Team of the Weekend
After each round of Premier League fixtures, ESPN FC brings you its Team of the Weekend. Selected by our panel of experts, 11 of Saturday''s star performers, along with a manager, are carefully chosen. Do you agree or disagree?
You can have your say on those picked or overlooked in the comments section at the foot of the article or on Twitter using the hashtag #TOTW. Plus, tune in to Monday's "ESPN FC" (5:30 p.m. ET, ESPN2) for further reaction.
Goalkeeper: Saturday afternoon at the Cardiff City Stadium was not an occasion for the lily livered. Thankfully for Ole Gunnar Solskjaer, David Marshall would repel any such accusations in the same authoritative fashion with which he deals with attempts on his goal. Despite being less busy than his counterpart Maarten Stekelenburg, Marshall had to be alert several times, most notably when turning away Lewis Holtby's volley. As Gab Marcotti surmises: “When Cardiff get points, it's often because he makes a difference." Steve Nicol was also a supportive observer.
Right-back: One advantage of these abridged Premier League weekends is that they increase the chances of accordance across our panel. One such case is in the right-back slot, where Rafael is a unanimous choice. The Brazilian was in fine form at The Hawthorns, marauding up and down his flank with trademark gusto, and keeping his preponderance for petulance in check. Steve Nicol goes so far as to say Rafael's display at West Brom was his best in a Manchester United jersey, while Gab Marcotti said his performance epitomised what a modern full-back should bring to the table. He set up Wayne Rooney's goal with a fine cross and was unlucky not to score himself, as Ben Foster pushed his header onto the bar.
Centre-half: “Head up leadership, a goal, Anichebe in his pocket. This is why he's a centre-back." Gab Marcotti is eulogising over Manchester United defender Phil Jones, who was back with a bang against West Brom. Installed in his favoured position as Nemanja Vidic was benched, Jones proved why he is the natural successor to the Serbian. He relished the battle provided by Victor Anichebe, thrived on the responsibility of organising the back line and even bagged a goal, glancing a fine header past Ben Foster from Robin van Persie's pinged free kick. Paul Mariner was also in agreement.
Centre-half: The third unanimous choice in our back five comes in the form of Steven Caulker. The defender has played every single minute of the Premier League season for Cardiff, and added a goal-scoring touch to his game right when Ole Gunnar Solskjaer needed it most. His two goals were instrumental in pushing the Bluebirds to a vital victory, both of them close range finishes that owed much to his positioning. Gab Marcotti called Caulker “a one-man wrecking crew in both penalty boxes," while Paul Mariner and Steve Nicol both hailed the decisive impact he had on the archetypal top flight six-pointer.
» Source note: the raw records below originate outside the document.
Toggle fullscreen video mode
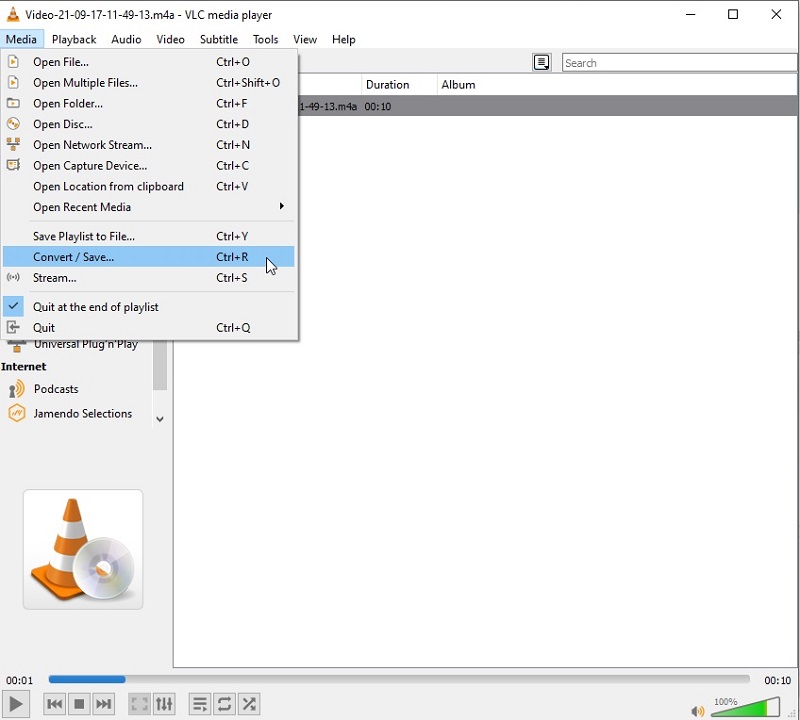Viewport: 800px width, 720px height. [139, 704]
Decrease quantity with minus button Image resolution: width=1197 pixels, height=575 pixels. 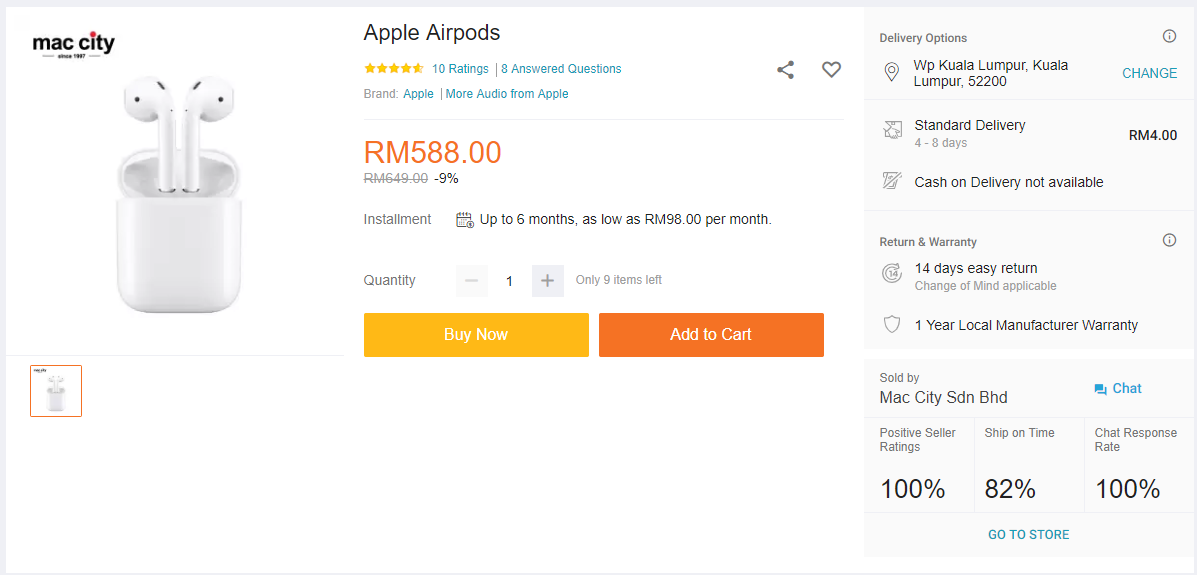(472, 281)
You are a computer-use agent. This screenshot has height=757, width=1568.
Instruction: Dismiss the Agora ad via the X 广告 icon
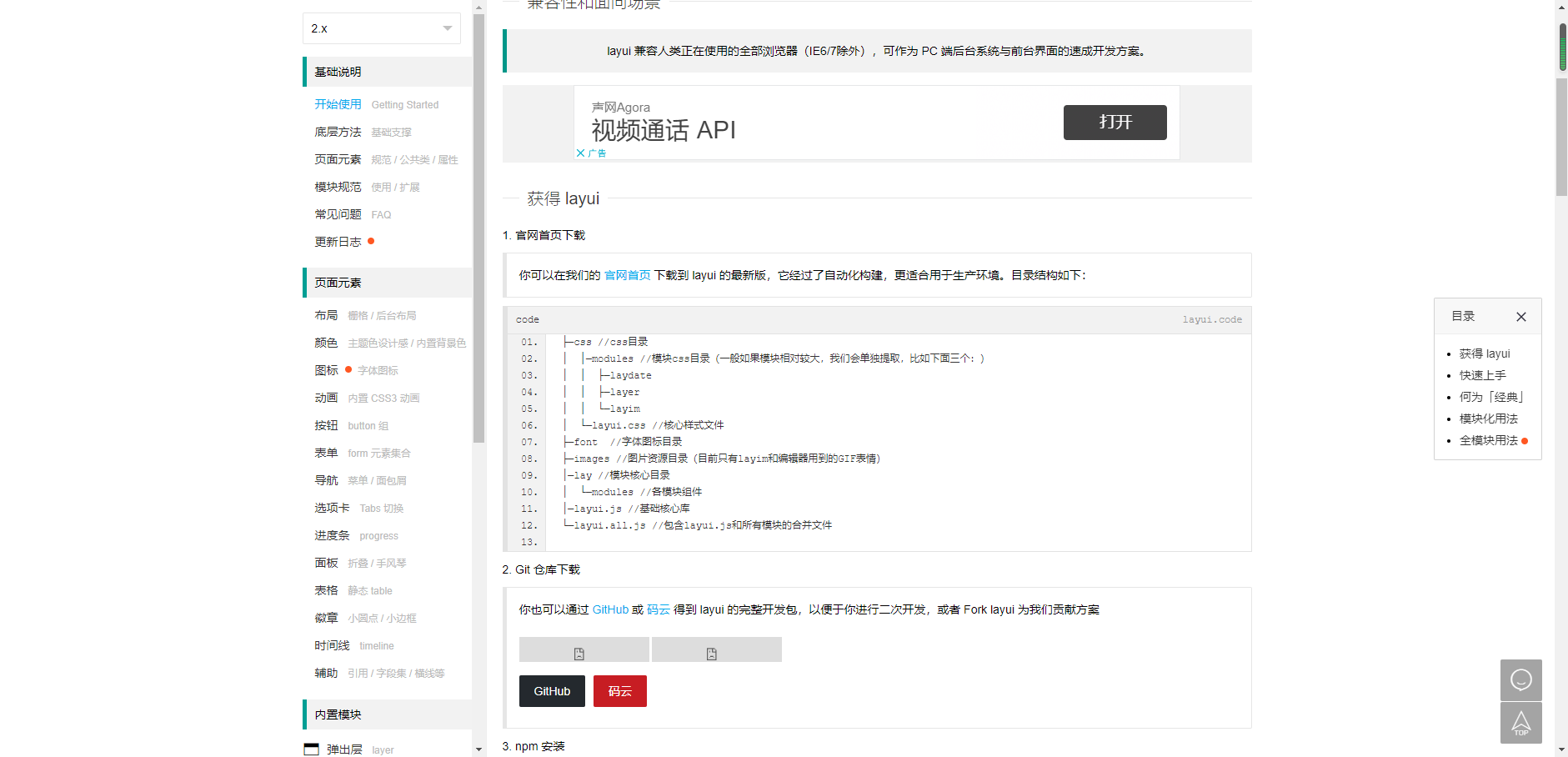coord(581,153)
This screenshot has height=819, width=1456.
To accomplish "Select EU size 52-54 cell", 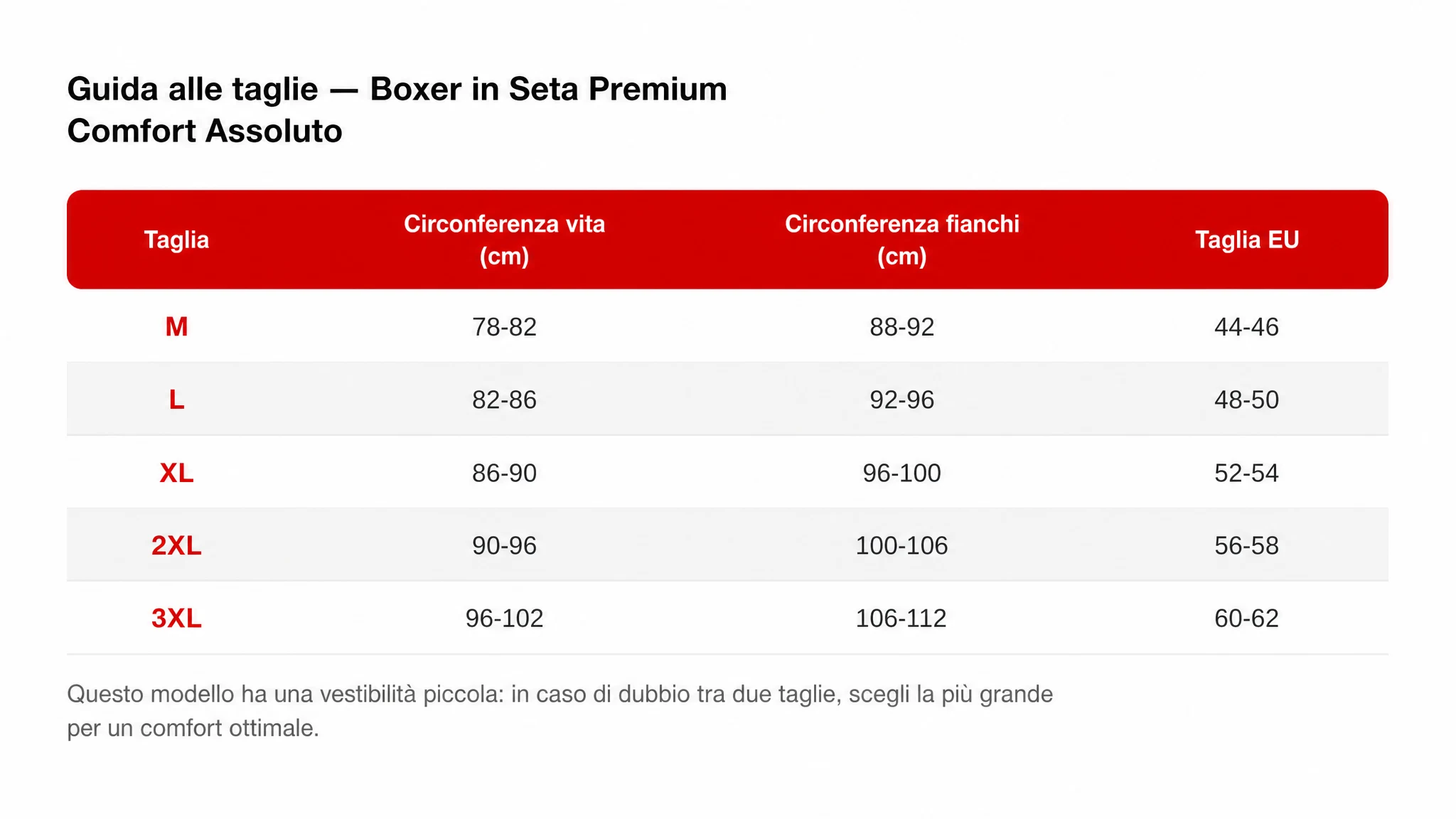I will point(1246,473).
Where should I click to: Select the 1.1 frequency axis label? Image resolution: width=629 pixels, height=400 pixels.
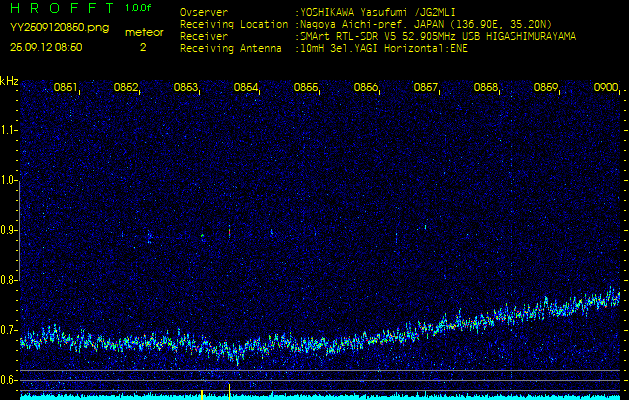click(9, 129)
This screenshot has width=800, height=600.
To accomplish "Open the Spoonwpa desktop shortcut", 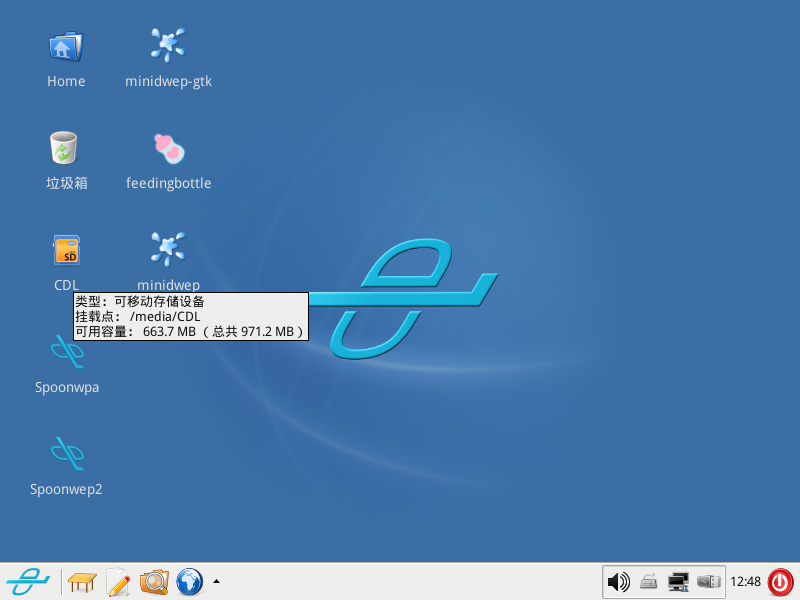I will [66, 352].
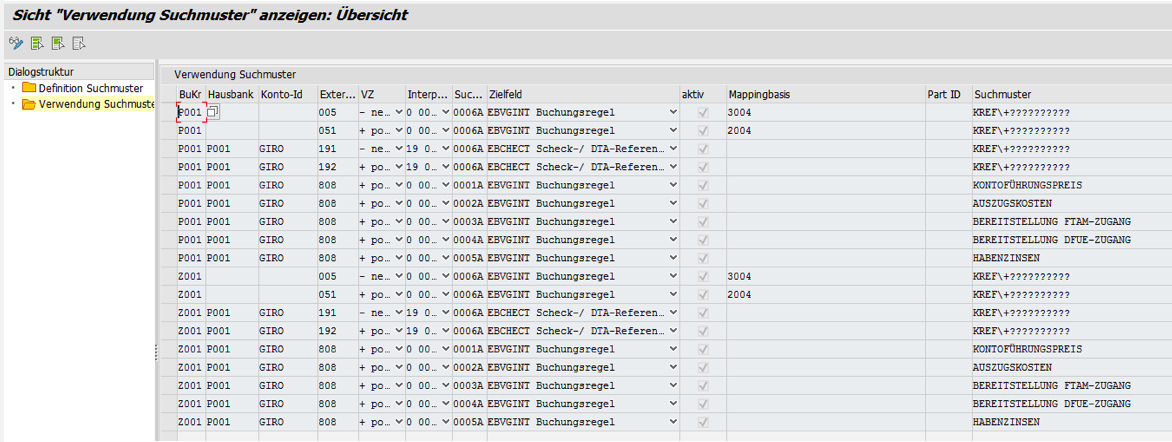The width and height of the screenshot is (1172, 442).
Task: Click Mappingbasis field containing 3004 in first row
Action: 822,113
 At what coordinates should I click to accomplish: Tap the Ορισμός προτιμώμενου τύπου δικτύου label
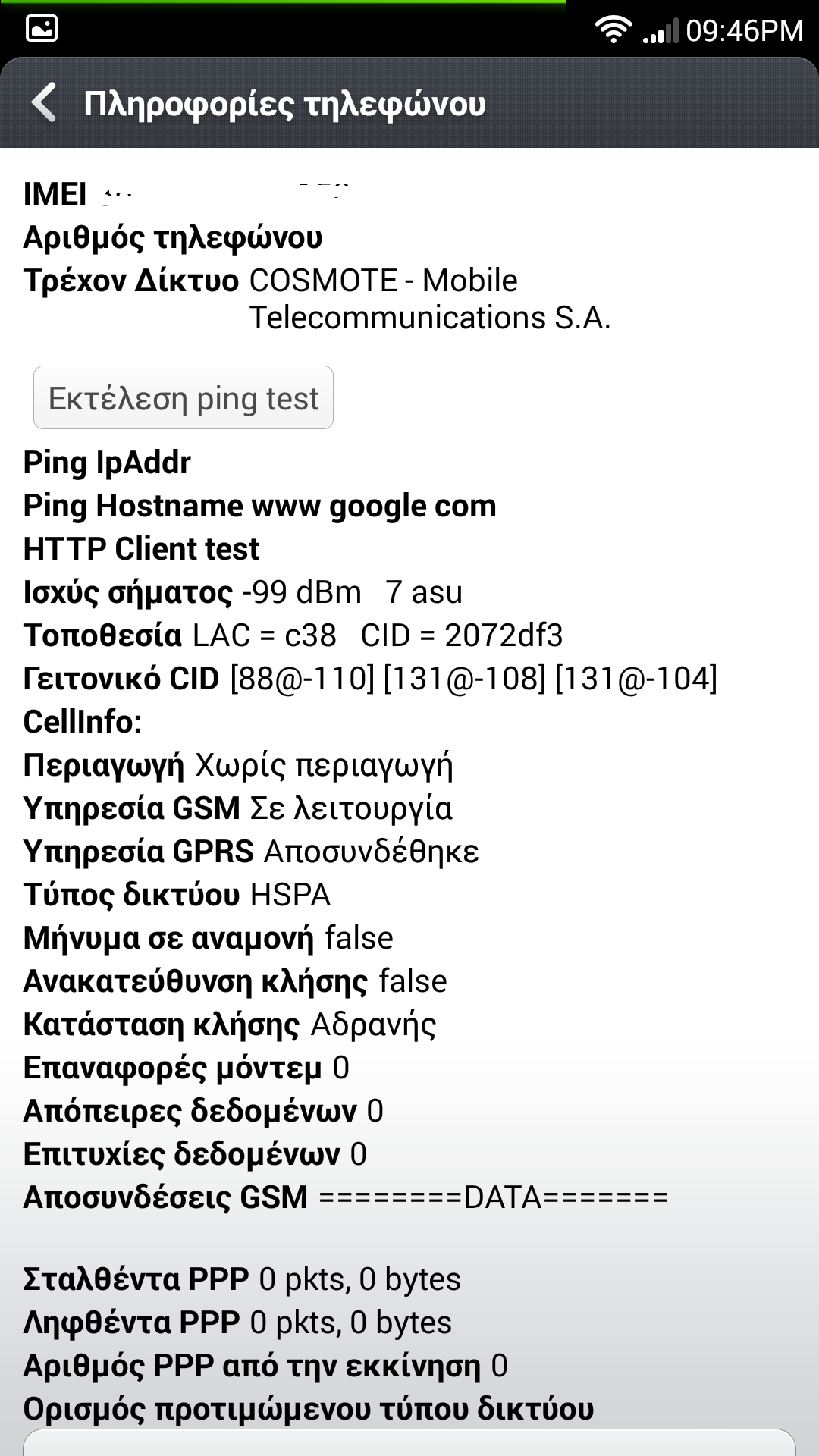(x=308, y=1409)
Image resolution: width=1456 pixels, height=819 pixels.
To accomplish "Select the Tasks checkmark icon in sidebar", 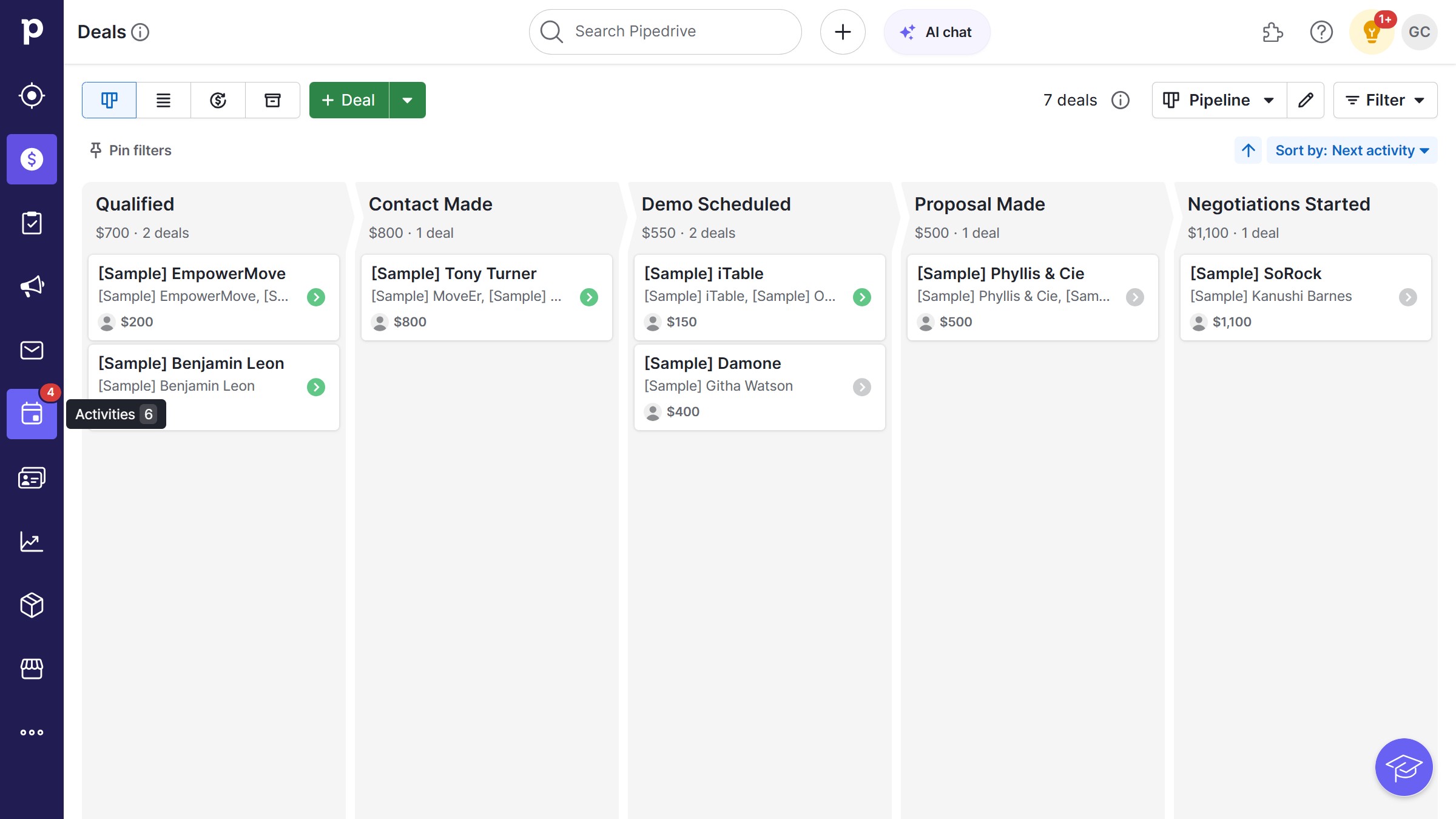I will tap(32, 223).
Left-back: On the opposite side is a TOTW regular this season -- Luke Shaw. He united our hat trick of pundits with another eye-catching display at Selhurst Park in Southampton's victory over Crystal Palace. Fresh from his England debut in midweek, Shaw showed precisely why he's making a late charge to the World Cup in Brazil, proving assured in his defensive duties and threatening going forward. One effort of his stung the palms of Julian Speroni -- just one part of his display that had Paul Mariner declaring that Shaw is fast becoming the best left-back in the division. Steve Nicol and Gab Marcotti concur.
Right midfield: It's getting to the stage that I might as well just copy and paste a section about Eden Hazard from week to week. Another berth in our TOTW was secured with a typically classy display for Chelsea in their trouncing of Tottenham. Steve Nicol says he wouldn't swap the Belgian for anyone else in the league, while Paul Mariner remarks on his ever-present status in these pages. His was a showing that oozed quality, probing both with his positioning and his ball-work, and showcased his on-field intelligence. His fine cross for Samuel Eto'o was the event on which the match turned and his penalty was just reward for yet another virtuoso performance.
Centre-midfield: Not even the most hardened tactical brain could have uncoded quite what formation Tim Sherwood was trying to enforce at Stamford Bridge. Luckily for Chelsea, Jose Mourinho is a man who knows what he likes and likes what he knows. The recapturing of Nemanja Matic appears to have been another astute slice of business from the Portuguese, a player Paul Mariner describes as being “far more than a protector in front of the back four." Steve Nicol was also impressed with the Serbian's calmness in the often-harried environment of a London derby between Chelsea and Spurs, while Steve Nicol was glowing in his praise of Matic's partnership with Ramires.
Left-midfield: Cardiff's clash with Fulham was one that was always going to be decided by those who could ally a touch of finesse to their graft, and thankfully for Vincent Tan, Craig Noone was precisely the man for the job. As Steve Nicol rightly points out, the midfielder was “dangerous from start to finish" for the Bluebirds, setting an important tone with his bustling runs from the first whistle. Noone had already threatened Maarten Stekelenburg's goal before he set up the first for Caulker, and by the time his devilish cross led to Sascha Riether's own goal, he'd secured MOM status, and the backing of Nicol and Paul Mariner for a place in TOTW.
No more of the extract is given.